Scraping Craigslist From 2006-2023

by stink - on Mar 3, 2023 1:11pm to craigslist scraping comments(2)
I've been scraping Craigslist for freelance programming jobs since 2006. This post details the various setups over the years, and how I arrived at being able to scrape their 2022 AJAX pages.

So, initially, believe it or not, I was using the CL RSS feeds in Google Reader. And it was glorious!

Then Google Reader closed and I used RSS Owl and another feed reader for the next ten years.

Then, I believe what happened was Craigslist blocked all the popular RSS readers. So, I think the first scraper I wrote simply scraped the RSS feeds.

Around 2020 Craigslist removed all the RSS feeds. This is when I wrote a scraper to scrape the actual webpages.

And that brings us to now, in late 2022 Craigslist slowly rolled out a new AJAX page structure that broke my scraper.

Now, most developers will probably laugh at me, but I started to dissect the front-end code in order to scrape the data from the AJAX calls. I found the AJAX URL and it had most of the data I was after, but some necessary data was missing.

I stopped working on it for a number of days, and while I was doing something else I happened to come across Selenium. I looked into Selenium a couple years back but it wasn't really in my toolbox. So, when I bumped into it here, it immediately gave me the idea to load the page, wait for the AJAX to finish, and then basically scrape static HTML. And it worked like a charm! I didn't have to learn their AJAX!
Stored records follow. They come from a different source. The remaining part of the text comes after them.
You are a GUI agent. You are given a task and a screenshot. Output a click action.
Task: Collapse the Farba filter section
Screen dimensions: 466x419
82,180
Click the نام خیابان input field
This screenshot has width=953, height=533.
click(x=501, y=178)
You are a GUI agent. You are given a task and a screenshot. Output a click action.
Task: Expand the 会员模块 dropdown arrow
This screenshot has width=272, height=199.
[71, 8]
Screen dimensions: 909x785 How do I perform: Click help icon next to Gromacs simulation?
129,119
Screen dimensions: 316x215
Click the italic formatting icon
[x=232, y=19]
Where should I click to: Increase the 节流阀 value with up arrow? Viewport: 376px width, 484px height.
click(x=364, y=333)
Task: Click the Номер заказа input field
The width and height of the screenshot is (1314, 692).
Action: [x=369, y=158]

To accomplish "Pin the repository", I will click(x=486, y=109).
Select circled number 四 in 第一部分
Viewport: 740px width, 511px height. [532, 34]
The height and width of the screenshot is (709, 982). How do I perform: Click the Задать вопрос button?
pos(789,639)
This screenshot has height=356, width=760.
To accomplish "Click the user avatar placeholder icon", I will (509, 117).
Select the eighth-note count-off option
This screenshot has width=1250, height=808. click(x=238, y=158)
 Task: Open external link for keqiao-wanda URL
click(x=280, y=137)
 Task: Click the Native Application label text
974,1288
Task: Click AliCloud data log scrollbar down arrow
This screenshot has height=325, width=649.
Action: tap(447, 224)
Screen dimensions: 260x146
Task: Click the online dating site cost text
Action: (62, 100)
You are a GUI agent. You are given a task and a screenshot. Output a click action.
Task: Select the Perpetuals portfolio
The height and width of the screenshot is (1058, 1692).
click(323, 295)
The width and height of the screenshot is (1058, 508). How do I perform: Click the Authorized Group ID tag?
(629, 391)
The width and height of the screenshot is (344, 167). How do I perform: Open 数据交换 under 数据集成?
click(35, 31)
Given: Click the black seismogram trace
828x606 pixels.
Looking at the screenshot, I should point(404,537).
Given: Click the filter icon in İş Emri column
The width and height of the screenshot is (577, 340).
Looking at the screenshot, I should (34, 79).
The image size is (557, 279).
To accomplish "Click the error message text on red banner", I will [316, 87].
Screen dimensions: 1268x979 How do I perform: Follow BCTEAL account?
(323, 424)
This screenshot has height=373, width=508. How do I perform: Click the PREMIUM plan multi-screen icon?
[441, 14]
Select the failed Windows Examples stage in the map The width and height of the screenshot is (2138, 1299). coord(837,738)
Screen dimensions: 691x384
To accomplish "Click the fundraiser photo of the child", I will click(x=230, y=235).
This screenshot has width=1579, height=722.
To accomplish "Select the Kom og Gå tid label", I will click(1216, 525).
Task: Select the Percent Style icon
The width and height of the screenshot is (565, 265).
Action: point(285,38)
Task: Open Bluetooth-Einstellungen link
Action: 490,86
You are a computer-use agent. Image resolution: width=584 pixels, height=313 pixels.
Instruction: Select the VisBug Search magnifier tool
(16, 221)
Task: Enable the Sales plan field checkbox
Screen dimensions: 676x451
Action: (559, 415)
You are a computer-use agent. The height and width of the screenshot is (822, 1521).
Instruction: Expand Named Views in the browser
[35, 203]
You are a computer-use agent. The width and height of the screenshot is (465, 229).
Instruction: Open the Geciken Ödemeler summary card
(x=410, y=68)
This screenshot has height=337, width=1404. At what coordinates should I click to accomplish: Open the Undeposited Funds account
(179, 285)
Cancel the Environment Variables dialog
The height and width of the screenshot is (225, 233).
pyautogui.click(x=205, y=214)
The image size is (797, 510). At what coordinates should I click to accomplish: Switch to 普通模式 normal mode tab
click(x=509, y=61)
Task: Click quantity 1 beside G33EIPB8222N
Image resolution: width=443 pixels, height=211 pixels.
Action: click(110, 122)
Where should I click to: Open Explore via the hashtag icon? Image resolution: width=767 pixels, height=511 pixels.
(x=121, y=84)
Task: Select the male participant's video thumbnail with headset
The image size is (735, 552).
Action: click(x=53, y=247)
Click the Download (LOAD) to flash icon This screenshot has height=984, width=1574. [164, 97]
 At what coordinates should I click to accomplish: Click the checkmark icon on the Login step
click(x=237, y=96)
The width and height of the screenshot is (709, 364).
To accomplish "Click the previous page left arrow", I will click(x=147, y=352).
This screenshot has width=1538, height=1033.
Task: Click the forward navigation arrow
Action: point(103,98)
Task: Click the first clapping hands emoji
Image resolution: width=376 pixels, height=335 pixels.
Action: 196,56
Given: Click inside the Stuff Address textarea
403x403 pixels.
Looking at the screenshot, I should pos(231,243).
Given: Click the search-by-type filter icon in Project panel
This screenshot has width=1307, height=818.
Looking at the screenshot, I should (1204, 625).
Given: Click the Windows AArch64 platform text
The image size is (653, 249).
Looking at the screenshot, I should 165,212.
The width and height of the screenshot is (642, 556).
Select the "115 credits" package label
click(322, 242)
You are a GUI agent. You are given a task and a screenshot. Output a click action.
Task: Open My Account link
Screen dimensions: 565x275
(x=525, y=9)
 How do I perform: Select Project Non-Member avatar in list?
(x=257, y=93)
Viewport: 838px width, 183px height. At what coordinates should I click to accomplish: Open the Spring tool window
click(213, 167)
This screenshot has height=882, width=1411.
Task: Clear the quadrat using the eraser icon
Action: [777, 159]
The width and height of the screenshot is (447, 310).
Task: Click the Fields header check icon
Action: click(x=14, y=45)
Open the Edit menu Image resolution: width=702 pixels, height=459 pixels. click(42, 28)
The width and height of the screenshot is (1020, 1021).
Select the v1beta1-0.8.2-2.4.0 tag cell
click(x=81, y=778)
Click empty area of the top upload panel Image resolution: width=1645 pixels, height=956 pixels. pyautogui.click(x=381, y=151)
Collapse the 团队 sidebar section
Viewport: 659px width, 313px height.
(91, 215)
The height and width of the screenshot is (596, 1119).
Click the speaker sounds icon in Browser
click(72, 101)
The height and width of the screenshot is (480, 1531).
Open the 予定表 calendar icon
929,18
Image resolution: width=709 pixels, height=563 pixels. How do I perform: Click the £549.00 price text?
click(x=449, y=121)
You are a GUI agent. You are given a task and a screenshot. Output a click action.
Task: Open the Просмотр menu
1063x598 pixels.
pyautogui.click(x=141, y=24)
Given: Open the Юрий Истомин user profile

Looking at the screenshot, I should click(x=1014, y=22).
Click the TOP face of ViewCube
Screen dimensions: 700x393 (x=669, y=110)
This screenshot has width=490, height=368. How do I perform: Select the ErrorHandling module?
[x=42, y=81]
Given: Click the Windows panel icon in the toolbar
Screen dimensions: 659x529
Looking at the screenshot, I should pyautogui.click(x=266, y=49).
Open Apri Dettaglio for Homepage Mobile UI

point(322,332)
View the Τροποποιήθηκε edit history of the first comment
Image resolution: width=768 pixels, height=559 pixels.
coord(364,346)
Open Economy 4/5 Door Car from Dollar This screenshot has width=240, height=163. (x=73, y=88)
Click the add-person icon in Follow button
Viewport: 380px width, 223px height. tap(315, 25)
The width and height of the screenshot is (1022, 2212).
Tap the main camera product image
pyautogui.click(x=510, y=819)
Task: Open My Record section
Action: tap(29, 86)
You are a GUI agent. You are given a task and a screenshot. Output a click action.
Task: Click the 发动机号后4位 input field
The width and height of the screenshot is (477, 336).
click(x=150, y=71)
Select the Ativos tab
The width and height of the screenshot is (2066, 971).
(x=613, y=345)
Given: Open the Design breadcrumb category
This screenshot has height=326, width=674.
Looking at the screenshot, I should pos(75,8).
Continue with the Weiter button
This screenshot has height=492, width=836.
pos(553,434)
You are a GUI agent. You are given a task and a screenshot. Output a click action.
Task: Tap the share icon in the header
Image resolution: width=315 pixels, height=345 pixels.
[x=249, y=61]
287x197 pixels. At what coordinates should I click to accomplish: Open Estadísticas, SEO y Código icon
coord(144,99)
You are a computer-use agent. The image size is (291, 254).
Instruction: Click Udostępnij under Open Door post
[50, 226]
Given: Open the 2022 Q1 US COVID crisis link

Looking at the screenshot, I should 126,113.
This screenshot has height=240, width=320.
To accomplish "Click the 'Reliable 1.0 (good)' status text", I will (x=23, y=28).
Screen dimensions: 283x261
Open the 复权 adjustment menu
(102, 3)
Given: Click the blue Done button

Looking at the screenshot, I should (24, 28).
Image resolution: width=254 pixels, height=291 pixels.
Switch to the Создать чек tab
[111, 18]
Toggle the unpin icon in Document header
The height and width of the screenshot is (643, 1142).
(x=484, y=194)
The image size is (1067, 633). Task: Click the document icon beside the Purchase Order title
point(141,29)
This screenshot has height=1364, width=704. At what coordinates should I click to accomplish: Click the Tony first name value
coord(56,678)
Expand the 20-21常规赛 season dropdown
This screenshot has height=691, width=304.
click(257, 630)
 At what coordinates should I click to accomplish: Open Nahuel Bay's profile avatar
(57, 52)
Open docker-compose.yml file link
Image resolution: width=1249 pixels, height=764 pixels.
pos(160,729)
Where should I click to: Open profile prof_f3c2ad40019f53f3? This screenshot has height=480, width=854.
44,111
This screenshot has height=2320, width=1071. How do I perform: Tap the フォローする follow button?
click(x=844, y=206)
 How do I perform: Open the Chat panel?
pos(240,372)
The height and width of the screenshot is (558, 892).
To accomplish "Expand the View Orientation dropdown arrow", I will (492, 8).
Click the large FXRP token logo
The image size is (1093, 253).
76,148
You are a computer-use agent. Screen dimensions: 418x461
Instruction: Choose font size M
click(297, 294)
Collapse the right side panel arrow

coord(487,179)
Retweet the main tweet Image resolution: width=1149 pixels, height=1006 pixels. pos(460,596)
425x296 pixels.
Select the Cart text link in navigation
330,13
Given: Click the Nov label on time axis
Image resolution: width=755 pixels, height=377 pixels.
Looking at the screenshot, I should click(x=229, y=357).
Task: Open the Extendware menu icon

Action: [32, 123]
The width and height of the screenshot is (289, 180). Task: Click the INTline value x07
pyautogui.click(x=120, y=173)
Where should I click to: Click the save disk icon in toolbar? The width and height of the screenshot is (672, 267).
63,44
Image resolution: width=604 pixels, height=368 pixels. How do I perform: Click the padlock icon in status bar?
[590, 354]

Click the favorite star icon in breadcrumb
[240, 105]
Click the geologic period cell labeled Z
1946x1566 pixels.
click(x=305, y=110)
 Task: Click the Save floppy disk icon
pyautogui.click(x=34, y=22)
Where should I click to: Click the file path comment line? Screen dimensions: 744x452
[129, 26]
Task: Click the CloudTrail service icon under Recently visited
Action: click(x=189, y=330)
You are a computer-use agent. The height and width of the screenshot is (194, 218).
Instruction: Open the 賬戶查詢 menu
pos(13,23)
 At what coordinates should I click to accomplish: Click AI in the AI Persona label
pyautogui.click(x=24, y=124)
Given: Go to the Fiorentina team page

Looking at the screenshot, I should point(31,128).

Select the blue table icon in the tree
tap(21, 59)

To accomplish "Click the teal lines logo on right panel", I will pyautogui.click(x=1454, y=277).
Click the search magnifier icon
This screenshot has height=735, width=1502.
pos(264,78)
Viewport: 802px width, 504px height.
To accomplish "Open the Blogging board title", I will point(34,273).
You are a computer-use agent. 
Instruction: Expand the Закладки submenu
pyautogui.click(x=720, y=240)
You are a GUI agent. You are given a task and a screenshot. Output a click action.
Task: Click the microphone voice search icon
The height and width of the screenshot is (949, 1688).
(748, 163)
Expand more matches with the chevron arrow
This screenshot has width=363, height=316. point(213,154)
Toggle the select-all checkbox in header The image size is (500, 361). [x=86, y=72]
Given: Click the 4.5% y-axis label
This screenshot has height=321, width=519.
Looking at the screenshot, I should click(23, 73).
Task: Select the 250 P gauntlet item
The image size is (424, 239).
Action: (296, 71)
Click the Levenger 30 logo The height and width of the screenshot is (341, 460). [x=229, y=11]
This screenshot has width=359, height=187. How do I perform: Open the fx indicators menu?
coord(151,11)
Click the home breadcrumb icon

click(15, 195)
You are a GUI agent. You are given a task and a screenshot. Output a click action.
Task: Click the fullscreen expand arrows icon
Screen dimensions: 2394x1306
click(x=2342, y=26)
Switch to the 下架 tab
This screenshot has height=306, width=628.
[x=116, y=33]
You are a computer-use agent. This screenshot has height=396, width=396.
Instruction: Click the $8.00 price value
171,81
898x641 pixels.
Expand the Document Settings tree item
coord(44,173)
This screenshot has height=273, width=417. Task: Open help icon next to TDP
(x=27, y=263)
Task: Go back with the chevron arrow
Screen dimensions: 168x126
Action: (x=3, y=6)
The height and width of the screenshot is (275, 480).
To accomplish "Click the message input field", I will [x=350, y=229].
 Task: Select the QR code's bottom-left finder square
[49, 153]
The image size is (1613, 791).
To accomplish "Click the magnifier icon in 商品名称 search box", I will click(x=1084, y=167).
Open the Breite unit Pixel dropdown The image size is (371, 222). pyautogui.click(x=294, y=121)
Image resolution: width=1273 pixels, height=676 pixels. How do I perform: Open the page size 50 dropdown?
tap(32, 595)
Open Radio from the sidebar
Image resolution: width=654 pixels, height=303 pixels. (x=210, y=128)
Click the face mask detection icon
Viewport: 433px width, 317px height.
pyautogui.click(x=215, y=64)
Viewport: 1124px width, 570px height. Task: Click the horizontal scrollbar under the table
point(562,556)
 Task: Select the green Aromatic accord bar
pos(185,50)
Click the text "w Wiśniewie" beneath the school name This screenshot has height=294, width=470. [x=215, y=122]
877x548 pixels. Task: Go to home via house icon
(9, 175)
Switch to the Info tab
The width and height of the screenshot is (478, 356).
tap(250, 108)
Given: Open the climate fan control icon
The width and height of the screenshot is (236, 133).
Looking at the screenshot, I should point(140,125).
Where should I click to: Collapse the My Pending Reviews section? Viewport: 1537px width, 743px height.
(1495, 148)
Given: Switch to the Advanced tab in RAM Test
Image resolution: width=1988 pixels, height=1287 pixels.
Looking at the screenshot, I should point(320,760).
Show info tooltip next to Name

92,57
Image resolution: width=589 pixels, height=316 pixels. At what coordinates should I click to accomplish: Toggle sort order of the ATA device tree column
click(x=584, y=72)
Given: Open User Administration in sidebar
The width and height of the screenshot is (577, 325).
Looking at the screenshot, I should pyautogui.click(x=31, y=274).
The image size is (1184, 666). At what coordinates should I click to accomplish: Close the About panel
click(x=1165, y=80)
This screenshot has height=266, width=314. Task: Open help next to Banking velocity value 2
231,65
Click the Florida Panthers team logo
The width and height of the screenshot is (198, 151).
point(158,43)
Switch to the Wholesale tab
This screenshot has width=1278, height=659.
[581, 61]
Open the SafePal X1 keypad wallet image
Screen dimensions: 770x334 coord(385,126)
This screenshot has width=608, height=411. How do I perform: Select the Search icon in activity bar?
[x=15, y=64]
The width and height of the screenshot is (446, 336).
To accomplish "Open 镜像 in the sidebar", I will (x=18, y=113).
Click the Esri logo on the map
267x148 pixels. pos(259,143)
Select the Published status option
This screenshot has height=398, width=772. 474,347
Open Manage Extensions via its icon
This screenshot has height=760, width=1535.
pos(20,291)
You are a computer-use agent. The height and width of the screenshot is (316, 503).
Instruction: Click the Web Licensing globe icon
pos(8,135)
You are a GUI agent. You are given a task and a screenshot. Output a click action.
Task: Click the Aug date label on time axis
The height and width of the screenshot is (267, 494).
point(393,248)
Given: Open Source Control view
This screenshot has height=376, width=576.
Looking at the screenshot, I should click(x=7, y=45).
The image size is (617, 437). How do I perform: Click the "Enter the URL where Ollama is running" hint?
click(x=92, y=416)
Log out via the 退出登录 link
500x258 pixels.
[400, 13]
I just wonder if the new CL AJAX pages are mainly to prevent scraping, or did they do it for a different reason?
Some comments may be hidden. Show all.
  • by reol - on Mar 13, 2023 1:09am
    Glad to hear that it worked well for you! I had a side project too that was in a similar vein, but also needing visuals. I somehow got into the weeds of getting Selenium and Tesseract to screenshot and OCR the pages I needed and everything became such a hassle...